§ **What the task asks**
Determine how many lines in the entries below contain "Open", and output only that number.
+++ Data for review
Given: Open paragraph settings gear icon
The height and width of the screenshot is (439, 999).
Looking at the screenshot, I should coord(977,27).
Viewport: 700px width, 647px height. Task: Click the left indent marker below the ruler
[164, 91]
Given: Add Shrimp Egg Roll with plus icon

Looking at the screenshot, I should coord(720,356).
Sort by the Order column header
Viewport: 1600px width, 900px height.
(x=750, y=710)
++++++
+++ Data for review
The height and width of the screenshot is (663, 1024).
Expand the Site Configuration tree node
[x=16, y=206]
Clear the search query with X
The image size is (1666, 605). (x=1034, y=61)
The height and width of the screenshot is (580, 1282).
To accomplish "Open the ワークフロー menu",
++++++
+++ Data for review
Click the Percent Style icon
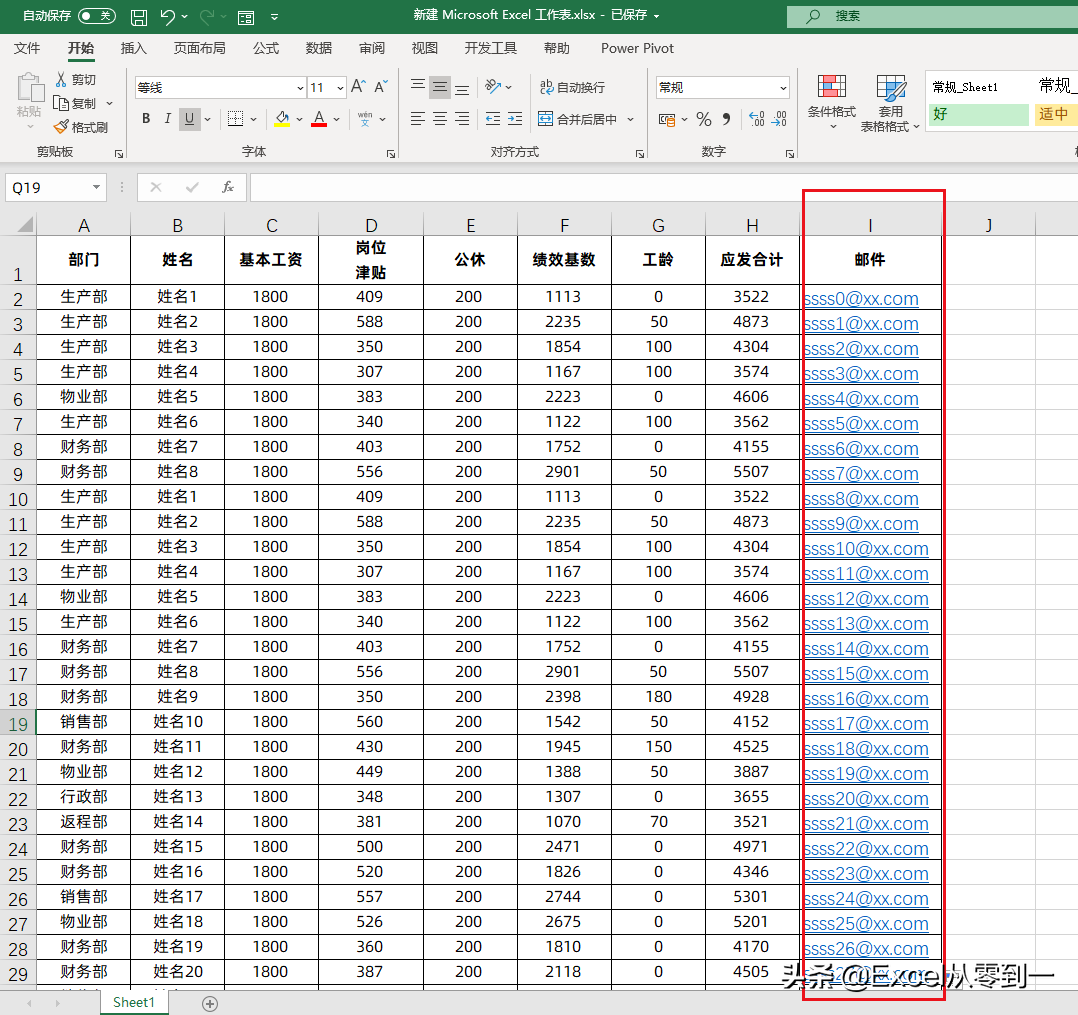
++++++
§ **Answer for the task**
2